NOTE #1: Delegates will be able to appear at this meeting via telephone or video, but you do have to register with the clerks office before 10 am on December 10. You can also submit written delegations and correspondences for agenda items.
NOTE #2: The meeting will be closed to the public, though it will be live-streamed on the City of Guelph’s website here.
2021 Development Charges By-law Amendment – At a special meting in October, council heard proposed changes to the Development Charges Bylaw, adjustments prompted by the passage of several different pieces of provincial legislation. At the end of that meeting, council referred the recommended changes to this meeting, but it looks like there’s been no update to the proposed changes in the last six weeks.
Decision Report 66 Duke Street Proposed Official Plan and Zoning By-law Amendments File: OZS20-008 Ward 1 – From October’s planning meeting, staff is giving a green light to this proposed four-storey, 22-unit apartment complex on Duke Street just north of Alice.
Decision Report 520 Speedvale Avenue East Proposed Official Plan Amendment and Zoning By-law Amendment File OZS20-006 Ward 2 – This is another proposal that came to council in October, but staff are recommending some changes to the finished project. The original plan was to build 64 stacked, back-to-back townhouses, but the approved application has scratched off 12 of the townhouses to bring the total number to 52, 32 back-to-back and 20 that are the more conventional front-to-back.
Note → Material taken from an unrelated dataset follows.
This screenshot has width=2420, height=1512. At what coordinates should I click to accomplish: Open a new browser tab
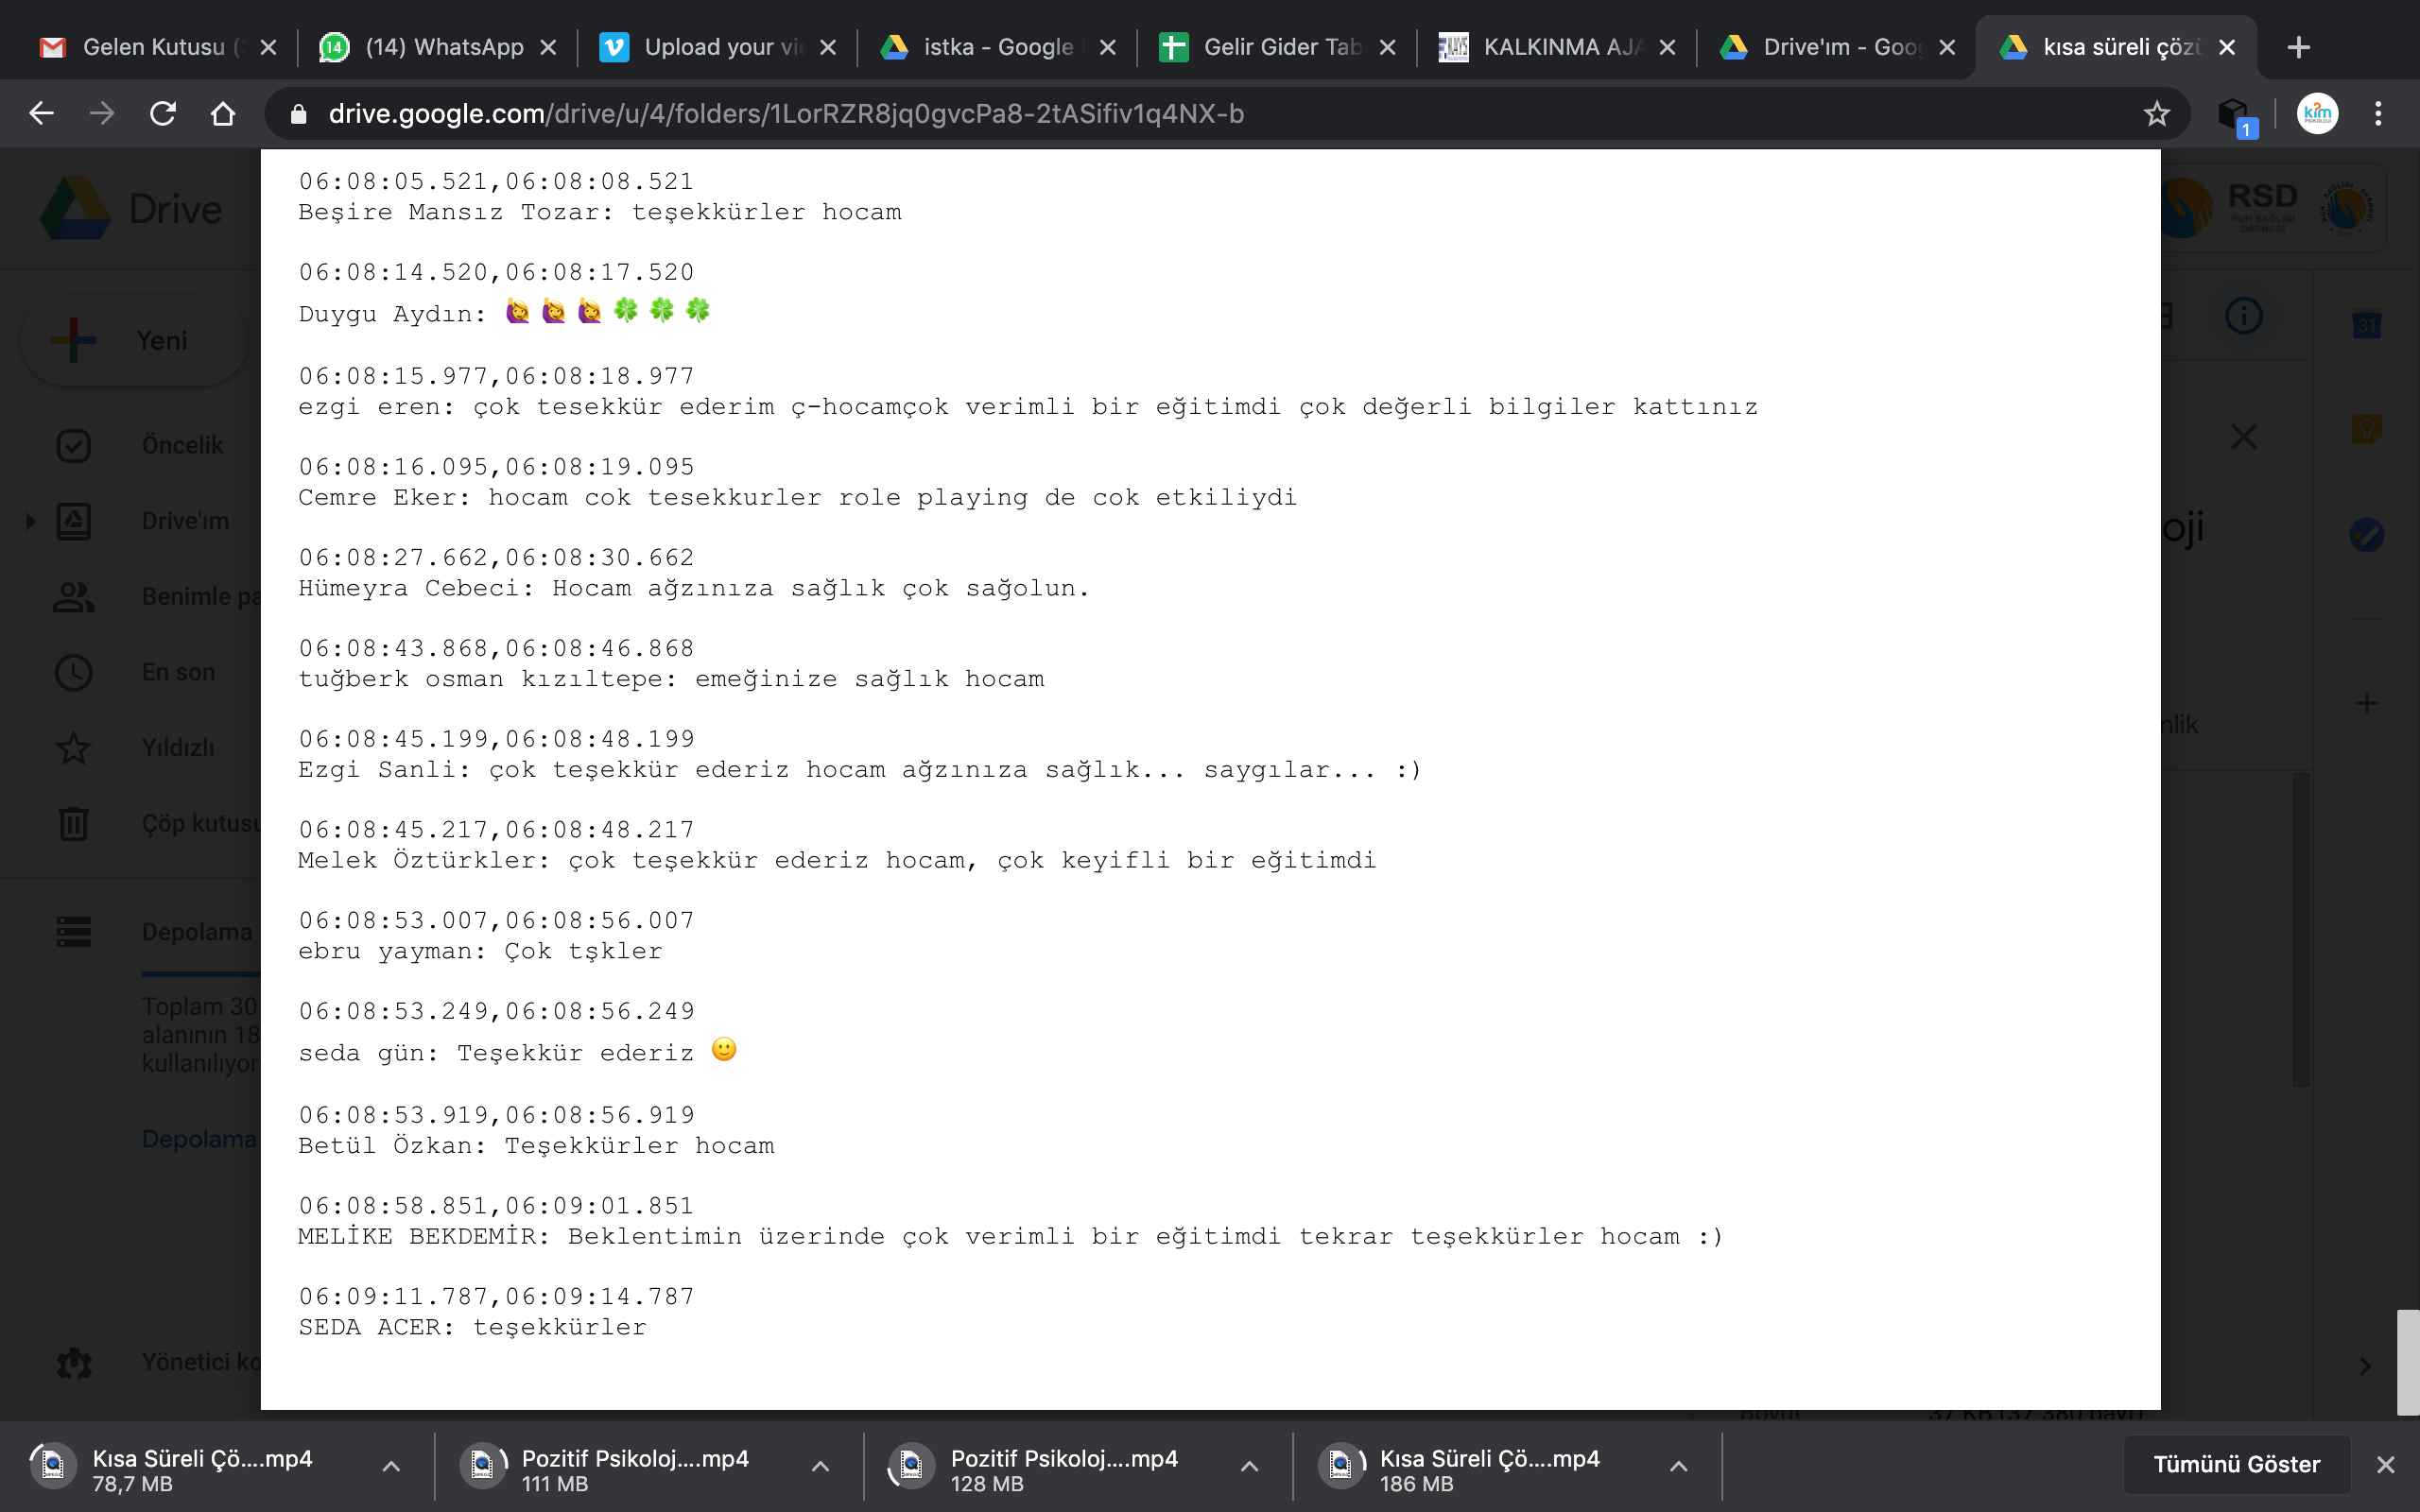click(2298, 47)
Notice of Intention to Designate 919 York Road under Section 29, Part IV of the Ontario Heritage Act – This property is better known as the Matthews Farmhouse, but the proposed heritage designation covers more than just the farmhouse itself. Earlier this year, an application came to Heritage Guelph to demolish the building after what can only be described as years of neglect, the roof was starting to cave in, the property was not secured, and a daycare is based nearby.
Still, the farmhouse is “an early and representative example of mid-19th century rural farmhouse construction using heavy timber log and fieldstone (limestone and granite) construction methods,” and Heritage Guelph wants to see it protected. The heritage designation will be automatically approved if there are no objections within 30 days of being passed by council at this meeting.
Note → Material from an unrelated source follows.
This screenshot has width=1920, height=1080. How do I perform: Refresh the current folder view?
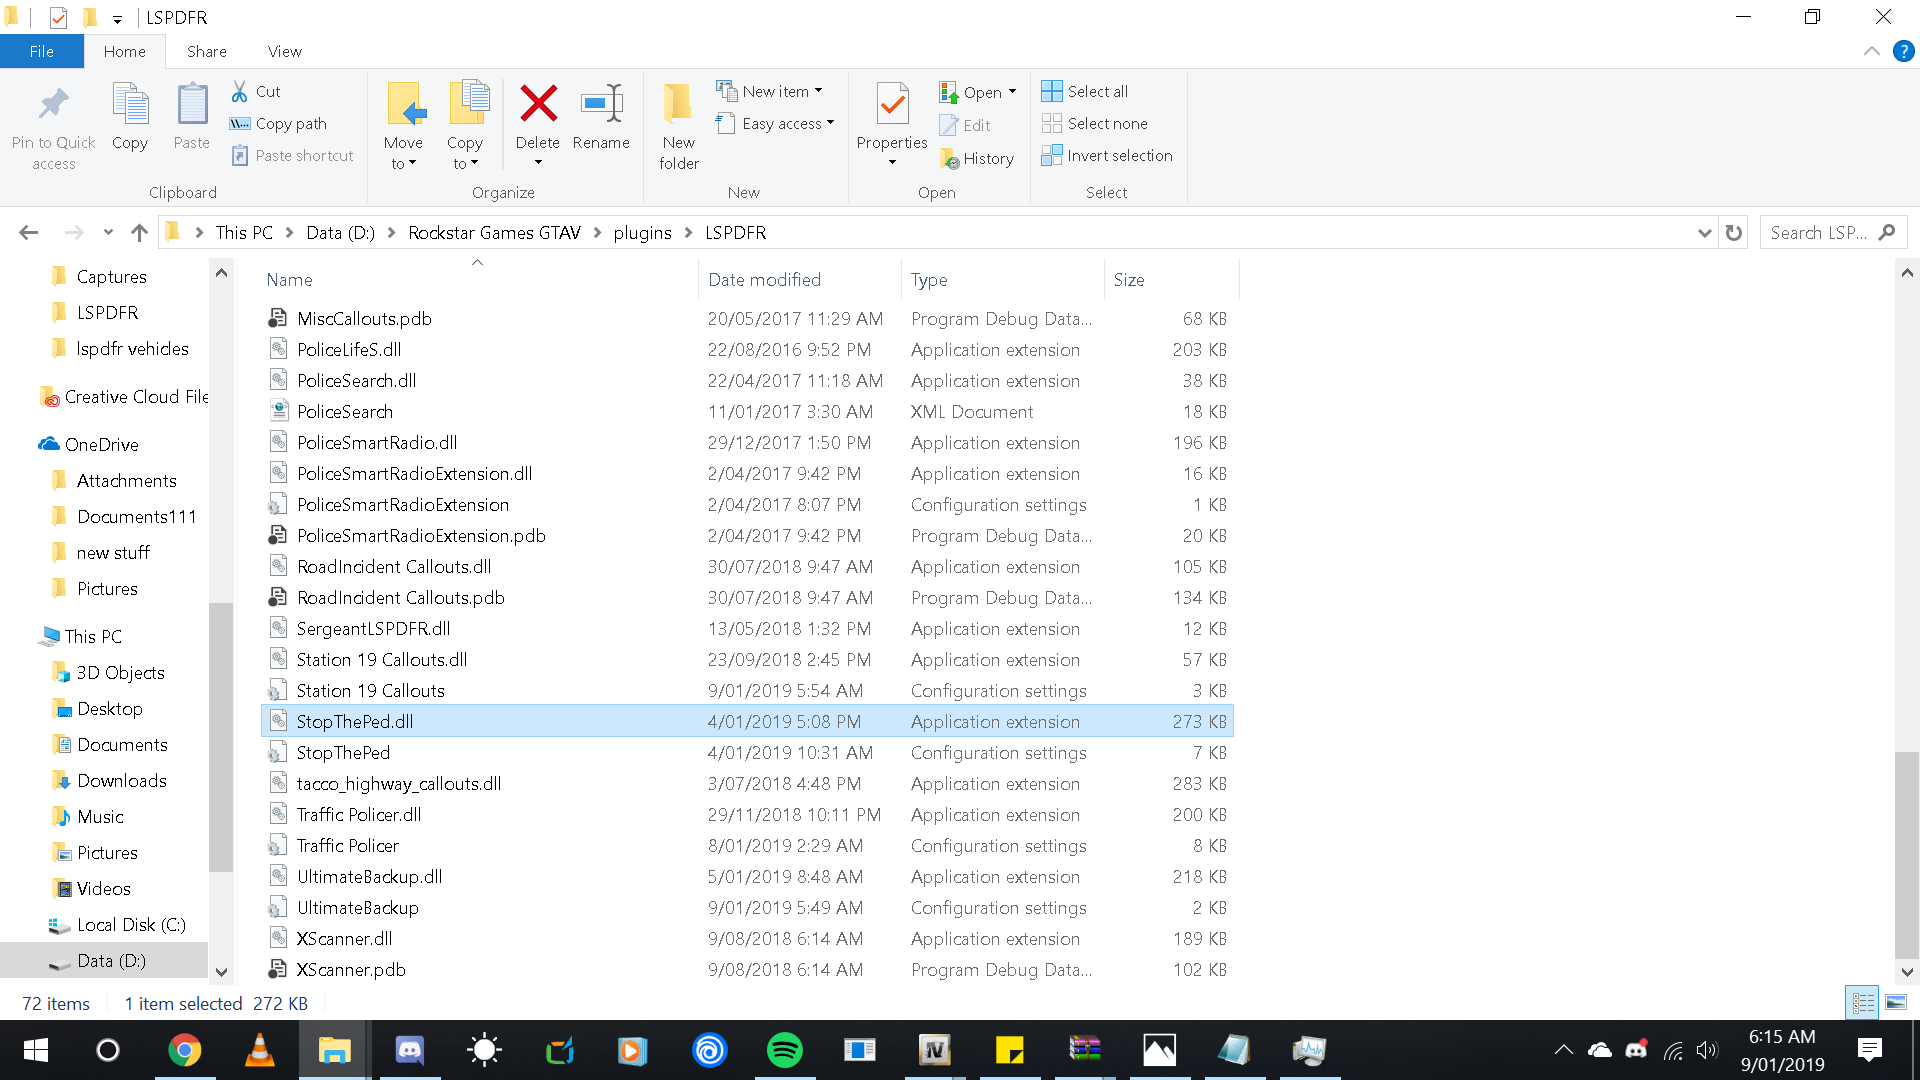tap(1734, 233)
Statutory Public Meeting Report 601 Scottsdale Drive Proposed Zoning By-law Amendment File: OSZ21-012 Ward 5 – Just a few months ago, this was the Holiday Inn location for Guelph, as it had been for years, but if it all goes according to the rezoning plan, this could be a new student residence. The building, which is owned by a real estate development company and not the University of Guelph, will be transformed from an old hotel and conference centre into a residence with 151 suites and 13 apartments. What dos that mean? The suites are essentially a bedroom and a bathroom, while the apartments will have two bedrooms. This is just the statutory meeting for this development proposal. No final decision will be made at this meeting, council will only vote to receive the report.